WHAT THE TASK ASKS: In the listing below, render the stretch from the line containing "Meet our Coaches (177, 1071)" through the line containing "Comments (790, 1844)" as a Markdown table with the columns Row and Entry. Put a running row number under Row and each line under Entry, leaving out any blank lines.

RECORDS PROVIDED:
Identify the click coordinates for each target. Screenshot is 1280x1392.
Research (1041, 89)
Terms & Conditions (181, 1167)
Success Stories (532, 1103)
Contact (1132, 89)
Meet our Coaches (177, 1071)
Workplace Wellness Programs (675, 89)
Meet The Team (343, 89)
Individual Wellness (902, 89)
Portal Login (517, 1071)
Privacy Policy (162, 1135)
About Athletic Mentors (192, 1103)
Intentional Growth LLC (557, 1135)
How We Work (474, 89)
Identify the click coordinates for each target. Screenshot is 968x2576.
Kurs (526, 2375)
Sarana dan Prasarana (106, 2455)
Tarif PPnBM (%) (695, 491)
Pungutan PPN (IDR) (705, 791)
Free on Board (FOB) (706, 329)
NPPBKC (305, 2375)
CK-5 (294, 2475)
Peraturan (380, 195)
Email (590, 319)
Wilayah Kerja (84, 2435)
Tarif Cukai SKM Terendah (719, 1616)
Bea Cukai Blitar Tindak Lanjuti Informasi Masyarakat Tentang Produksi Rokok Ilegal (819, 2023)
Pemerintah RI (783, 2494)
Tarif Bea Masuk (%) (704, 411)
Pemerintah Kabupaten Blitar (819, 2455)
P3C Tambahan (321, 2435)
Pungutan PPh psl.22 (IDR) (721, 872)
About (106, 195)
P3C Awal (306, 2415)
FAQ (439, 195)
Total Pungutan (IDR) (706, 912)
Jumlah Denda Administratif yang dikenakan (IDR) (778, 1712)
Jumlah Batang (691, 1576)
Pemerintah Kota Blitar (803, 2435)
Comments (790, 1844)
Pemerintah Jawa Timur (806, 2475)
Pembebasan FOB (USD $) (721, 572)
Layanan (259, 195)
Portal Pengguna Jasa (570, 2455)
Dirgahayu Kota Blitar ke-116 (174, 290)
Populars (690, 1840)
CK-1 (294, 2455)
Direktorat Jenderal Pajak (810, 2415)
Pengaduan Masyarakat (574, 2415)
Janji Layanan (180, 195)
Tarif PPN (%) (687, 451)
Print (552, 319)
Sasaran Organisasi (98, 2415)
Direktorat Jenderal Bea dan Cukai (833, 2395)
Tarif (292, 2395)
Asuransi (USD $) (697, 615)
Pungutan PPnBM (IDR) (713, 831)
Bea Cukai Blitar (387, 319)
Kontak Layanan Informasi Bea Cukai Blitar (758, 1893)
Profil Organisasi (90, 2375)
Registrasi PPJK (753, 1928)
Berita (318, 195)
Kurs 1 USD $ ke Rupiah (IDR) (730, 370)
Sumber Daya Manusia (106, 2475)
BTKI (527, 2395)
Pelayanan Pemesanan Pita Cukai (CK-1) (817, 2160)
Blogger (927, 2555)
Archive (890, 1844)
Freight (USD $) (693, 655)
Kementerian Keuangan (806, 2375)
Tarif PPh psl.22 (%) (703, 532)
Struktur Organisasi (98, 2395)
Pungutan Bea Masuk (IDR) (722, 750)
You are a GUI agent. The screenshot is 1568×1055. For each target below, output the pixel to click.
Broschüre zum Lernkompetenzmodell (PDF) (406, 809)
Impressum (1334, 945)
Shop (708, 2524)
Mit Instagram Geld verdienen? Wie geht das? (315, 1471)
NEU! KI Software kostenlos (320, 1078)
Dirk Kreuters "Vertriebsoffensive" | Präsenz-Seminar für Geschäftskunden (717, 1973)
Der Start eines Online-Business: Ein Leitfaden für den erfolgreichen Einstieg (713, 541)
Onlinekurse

RIGHT ANSWER:
| Row | Entry |
|---|---|
| 1 | Meet our Coaches (177, 1071) |
| 2 | Workplace Wellness Programs (675, 89) |
| 3 | Meet The Team (343, 89) |
| 4 | Individual Wellness (902, 89) |
| 5 | Portal Login (517, 1071) |
| 6 | Privacy Policy (162, 1135) |
| 7 | About Athletic Mentors (192, 1103) |
| 8 | Intentional Growth LLC (557, 1135) |
| 9 | How We Work (474, 89) |
| 10 | Identify the click coordinates for each target. Screenshot is 968x2576. |
| 11 | Kurs (526, 2375) |
| 12 | Sarana dan Prasarana (106, 2455) |
| 13 | Tarif PPnBM (%) (695, 491) |
| 14 | Pungutan PPN (IDR) (705, 791) |
| 15 | Free on Board (FOB) (706, 329) |
| 16 | NPPBKC (305, 2375) |
| 17 | CK-5 (294, 2475) |
| 18 | Peraturan (380, 195) |
| 19 | Email (590, 319) |
| 20 | Wilayah Kerja (84, 2435) |
| 21 | Tarif Cukai SKM Terendah (719, 1616) |
| 22 | Bea Cukai Blitar Tindak Lanjuti Informasi Masyarakat Tentang Produksi Rokok Ilegal (819, 2023) |
| 23 | Pemerintah RI (783, 2494) |
| 24 | Tarif Bea Masuk (%) (704, 411) |
| 25 | Pemerintah Kabupaten Blitar (819, 2455) |
| 26 | P3C Tambahan (321, 2435) |
| 27 | Pungutan PPh psl.22 (IDR) (721, 872) |
| 28 | About (106, 195) |
| 29 | P3C Awal (306, 2415) |
| 30 | FAQ (439, 195) |
| 31 | Total Pungutan (IDR) (706, 912) |
| 32 | Jumlah Denda Administratif yang dikenakan (IDR) (778, 1712) |
| 33 | Jumlah Batang (691, 1576) |
| 34 | Pemerintah Kota Blitar (803, 2435) |
| 35 | Comments (790, 1844) |